Synthesis and In-Silico Prediction of Pyrimidine Analogues for Anticancer and Antihistaminic Potential
DOI:
https://doi.org/10.64149/J.Carcinog.24.2s.886-893Keywords:
pyrimidine, Biginelli reaction, antihistamine, thymidylate synthase, CDK2, H1 receptor, docking, MM-GBSA, QSAR, ADMETAbstract
Pyrimidines are privileged scaffolds across oncology and allergy therapeutics. We designed and synthesized two focused libraries of pyrimidine analogues—(A) 4,6-disubstituted dihydropyrimidinones (DHPMs) via a Biginelli strategy (n = 16) targeting thymidylate synthase (TS) and cyclin-dependent kinase 2 (CDK2), and (B) 2-anilino-4-(alkoxy)-pyrimidines bearing a distal tertiary amine (n = 12) targeting the human histamine H1 receptor (H1R). In-silico docking suggested sub-micromolar binding modes for lead A-07 (predicted ΔGbind −10.1 kcal/mol to TS; −9.2 kcal/mol to CDK2) and B-05 (−10.3 kcal/mol to H1R). MM-GBSA rescoring corroborated rank ordering. Drug-likeness and ADMET predictions indicated oral bioavailability for 22/28 molecules (Lipinski compliant; low hERG liability) with acceptable metabolic stability.

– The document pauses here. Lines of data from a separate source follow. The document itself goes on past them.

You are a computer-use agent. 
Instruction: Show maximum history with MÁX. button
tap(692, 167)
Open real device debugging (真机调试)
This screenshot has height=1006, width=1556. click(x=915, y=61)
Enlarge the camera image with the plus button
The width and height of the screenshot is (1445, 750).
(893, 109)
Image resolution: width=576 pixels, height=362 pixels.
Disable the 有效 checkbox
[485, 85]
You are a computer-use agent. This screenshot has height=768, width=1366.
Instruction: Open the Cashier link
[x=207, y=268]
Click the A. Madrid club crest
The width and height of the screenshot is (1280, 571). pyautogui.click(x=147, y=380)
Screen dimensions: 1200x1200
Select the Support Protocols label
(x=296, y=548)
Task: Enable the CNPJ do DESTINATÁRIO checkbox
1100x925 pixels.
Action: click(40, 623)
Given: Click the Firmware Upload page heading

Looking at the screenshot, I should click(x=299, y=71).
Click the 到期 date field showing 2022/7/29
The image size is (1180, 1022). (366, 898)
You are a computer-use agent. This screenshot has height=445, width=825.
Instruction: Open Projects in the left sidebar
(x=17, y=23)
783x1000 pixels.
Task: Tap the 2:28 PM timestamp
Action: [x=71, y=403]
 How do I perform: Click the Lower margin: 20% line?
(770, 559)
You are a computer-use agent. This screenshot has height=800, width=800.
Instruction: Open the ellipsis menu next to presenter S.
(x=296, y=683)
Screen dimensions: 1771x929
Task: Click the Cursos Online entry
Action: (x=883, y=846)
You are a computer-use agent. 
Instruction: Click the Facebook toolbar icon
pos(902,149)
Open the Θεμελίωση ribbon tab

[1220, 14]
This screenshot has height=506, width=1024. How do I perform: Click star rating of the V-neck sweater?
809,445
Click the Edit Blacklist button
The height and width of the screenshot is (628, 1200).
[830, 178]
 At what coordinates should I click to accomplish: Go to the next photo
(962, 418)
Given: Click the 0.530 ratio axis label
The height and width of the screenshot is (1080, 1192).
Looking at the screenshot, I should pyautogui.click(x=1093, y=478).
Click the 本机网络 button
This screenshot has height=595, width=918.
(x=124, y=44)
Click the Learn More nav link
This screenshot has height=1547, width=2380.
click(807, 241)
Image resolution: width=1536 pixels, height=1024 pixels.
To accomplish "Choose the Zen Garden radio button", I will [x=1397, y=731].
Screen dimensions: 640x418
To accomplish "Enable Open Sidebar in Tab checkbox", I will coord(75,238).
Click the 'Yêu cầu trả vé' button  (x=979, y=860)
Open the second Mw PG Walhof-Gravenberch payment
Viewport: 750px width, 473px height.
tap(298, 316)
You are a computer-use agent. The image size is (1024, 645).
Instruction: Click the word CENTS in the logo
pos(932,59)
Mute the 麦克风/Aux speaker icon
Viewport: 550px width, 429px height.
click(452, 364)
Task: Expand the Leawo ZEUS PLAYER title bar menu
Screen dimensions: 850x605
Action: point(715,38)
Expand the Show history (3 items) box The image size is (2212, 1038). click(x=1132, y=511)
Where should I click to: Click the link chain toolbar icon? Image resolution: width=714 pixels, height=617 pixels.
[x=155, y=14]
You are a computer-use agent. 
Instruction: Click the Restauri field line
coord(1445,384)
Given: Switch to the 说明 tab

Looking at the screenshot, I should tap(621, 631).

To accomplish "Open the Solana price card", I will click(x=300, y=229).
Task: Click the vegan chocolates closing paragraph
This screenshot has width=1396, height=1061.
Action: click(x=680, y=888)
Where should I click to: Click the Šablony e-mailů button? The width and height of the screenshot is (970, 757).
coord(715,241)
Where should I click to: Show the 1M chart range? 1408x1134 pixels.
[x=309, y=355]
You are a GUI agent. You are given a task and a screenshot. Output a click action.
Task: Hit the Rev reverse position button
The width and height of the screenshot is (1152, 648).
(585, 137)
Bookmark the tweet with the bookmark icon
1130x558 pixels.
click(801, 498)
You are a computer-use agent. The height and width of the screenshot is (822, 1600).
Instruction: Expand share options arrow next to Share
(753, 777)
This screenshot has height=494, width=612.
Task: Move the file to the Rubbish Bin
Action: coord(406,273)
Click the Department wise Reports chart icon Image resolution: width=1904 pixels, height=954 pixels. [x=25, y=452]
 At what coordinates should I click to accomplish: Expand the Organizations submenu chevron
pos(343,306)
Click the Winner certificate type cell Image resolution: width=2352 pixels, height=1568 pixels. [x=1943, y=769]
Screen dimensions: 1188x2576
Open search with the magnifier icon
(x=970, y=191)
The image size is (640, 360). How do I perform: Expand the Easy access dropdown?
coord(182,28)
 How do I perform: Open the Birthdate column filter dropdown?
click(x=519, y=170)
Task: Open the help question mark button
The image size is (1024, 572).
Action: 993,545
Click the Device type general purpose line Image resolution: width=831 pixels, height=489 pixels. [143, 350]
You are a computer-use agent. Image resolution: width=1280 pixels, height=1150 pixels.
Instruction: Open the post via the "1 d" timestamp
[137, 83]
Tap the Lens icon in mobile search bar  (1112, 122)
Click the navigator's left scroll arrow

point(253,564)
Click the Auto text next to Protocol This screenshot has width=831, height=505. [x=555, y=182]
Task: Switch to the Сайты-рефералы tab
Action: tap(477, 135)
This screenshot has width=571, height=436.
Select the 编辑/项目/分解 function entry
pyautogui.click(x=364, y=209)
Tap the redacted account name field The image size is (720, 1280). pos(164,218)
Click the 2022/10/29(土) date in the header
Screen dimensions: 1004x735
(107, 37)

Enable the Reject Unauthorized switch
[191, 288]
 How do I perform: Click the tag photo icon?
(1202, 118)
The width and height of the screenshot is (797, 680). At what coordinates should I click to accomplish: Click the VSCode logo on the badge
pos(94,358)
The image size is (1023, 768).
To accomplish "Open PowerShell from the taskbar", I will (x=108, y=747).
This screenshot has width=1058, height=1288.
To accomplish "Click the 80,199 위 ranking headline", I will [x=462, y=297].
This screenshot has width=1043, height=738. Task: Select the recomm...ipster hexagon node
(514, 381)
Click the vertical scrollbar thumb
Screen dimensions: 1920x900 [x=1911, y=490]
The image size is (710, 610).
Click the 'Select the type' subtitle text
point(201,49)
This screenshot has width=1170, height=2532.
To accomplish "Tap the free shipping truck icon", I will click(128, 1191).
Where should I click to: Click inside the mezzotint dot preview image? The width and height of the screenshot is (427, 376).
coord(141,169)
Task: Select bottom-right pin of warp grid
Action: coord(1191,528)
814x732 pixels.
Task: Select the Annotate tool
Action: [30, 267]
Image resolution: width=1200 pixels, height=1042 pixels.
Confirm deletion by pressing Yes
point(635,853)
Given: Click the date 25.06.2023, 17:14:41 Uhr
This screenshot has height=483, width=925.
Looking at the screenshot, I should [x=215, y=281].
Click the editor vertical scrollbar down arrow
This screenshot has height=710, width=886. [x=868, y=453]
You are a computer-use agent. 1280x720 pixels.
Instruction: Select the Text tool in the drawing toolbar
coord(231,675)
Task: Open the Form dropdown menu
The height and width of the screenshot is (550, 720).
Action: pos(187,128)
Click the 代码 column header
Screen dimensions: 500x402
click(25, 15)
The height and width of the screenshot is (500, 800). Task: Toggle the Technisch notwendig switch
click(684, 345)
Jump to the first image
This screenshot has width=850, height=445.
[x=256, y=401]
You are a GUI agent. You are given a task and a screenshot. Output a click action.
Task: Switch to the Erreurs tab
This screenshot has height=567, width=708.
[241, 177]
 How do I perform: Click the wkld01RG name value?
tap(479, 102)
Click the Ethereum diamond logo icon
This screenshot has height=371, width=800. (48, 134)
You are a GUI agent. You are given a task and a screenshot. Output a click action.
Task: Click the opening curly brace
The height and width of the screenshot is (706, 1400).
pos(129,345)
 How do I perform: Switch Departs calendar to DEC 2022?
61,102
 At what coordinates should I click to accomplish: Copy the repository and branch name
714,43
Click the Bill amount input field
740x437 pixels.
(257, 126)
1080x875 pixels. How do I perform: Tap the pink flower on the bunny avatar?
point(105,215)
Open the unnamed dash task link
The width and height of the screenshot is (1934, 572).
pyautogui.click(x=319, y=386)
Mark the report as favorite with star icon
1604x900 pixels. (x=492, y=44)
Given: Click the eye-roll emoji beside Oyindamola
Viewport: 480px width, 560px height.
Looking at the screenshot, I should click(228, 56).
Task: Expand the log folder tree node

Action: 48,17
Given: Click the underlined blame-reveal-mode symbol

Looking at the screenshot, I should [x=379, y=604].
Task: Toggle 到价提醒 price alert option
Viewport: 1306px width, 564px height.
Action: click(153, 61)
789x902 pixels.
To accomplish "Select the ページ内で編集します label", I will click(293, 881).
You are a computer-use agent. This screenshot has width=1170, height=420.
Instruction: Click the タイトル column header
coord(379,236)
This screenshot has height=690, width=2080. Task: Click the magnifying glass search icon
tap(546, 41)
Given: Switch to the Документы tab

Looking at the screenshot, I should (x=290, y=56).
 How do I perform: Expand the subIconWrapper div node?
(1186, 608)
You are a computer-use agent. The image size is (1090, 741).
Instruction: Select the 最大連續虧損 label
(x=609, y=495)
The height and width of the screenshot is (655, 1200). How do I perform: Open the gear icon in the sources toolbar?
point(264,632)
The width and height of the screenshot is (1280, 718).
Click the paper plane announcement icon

A 2D-QSAR (training n = 20; test n = 8) explained docking-derived pKd with r² = 0.81, Q²_LOO = 0.73, RMSEtest = 0.41. This work presents tractable syntheses and computational evidence prioritizing pyrimidine analogues for dual therapeutic exploration in oncology and antihistamine discovery.